Hopefully someone will find this info useful and/or interesting.

The original Amiga A2000 was designed in Germany and is based on the Amiga 1000 chipset. The later A2000 (commonly referred to as B2000, but never marketed with that name) was designed in the USA. Most Amiga 2000s are B2000s. [When I refer to A2000 below I'm talking about the earlier German-designed machine.]

Physically, the easiest way to tell the difference is that the A2000 doesn't have a mono video RCA/phono socket on the back. Also the A2000 video slot has only one section; the B2000 has two. There are some pictures of A2000 and B2000 main boards at http://www.amiga-hardware.com/showha....cgi?HARDID=17. The A2000 board pictures there are "A2000 Revision 4.0 Motherboard".
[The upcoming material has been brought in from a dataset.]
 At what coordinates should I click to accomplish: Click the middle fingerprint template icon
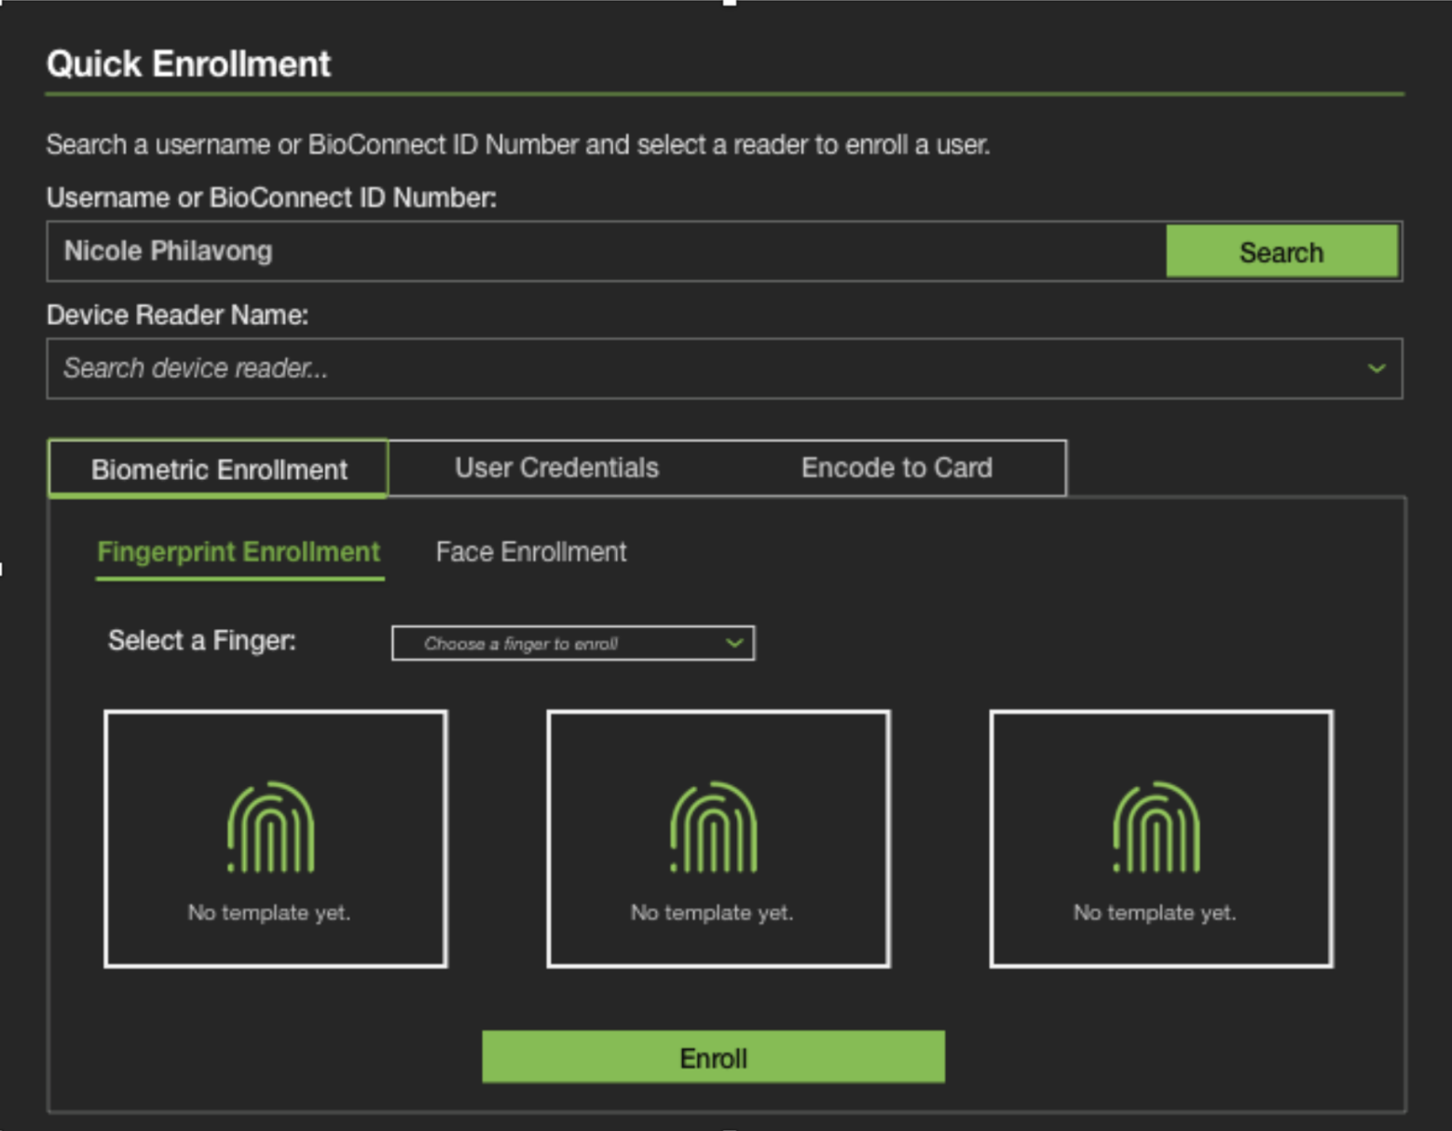tap(716, 827)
The A2000 has only 512KB chip RAM on the motherboard. An additional 512KB of fast RAM is on a card which plugs into the CPU slot. The card is expandable to 1MB. The card is shown at http://www.amiga-hardware.com/showha...cgi?HARDID=967.

Programmer-visible differences include:
  • The A2000 uses the Amiga 1000 chipset, including the original DIP Agnus chip, not the square PLCC Fat Agnus used in the A500 and B2000. There are some programmer-visible differences between the two.
  • The 512KB/1MB RAM at $C00000 is true fast RAM. Access to it is not slowed by the custom chips. So a 16-colour Workbench would be significantly faster on an A2000 than a B2000.
  • The A2000 audio filter cannot be disabled in software. It is always on, like the A1000 filter.
  • Apparently the B2000 has an extra wait state added for DMA to chip or $C00000 RAM from the expansion bus. Boards like the A2091 SCSI controller would use DMA. There is a jumper on the B2000 board to remove that wait state, but I guess doing that broke some hardware??? See these newsgroup postings by Dave Haynie: http://groups.google.com/group/comp....?output=gplain and http://groups.google.com/group/comp....?output=gplain.
  • The A2000 clock chip registers appear tiled in the region $D80000-$DBFFFF. On the A500 and B2000 the clock chip is at $DC0000.
Programs accessing the RTC directly need to be aware of the two possible locations. The Workbench SetClock command knows about that. It first checks for RTC at $DC0000, and if not there also checks $D80000. If it finds an RTC at $D80000 SetClock 1.3 prints
Quote:
Warning: Clock is at old address
SetClock 1.2 prints
Quote:
Warning: clockchip found at $d80000
arrange update of mainboard as soon as possible
I don't think WinUAE has an option to set the RTC to appear in $D80000-$DBFFFF so if writing your own RTC-accessing code you can't verify it works correctly without testing on a real A2000.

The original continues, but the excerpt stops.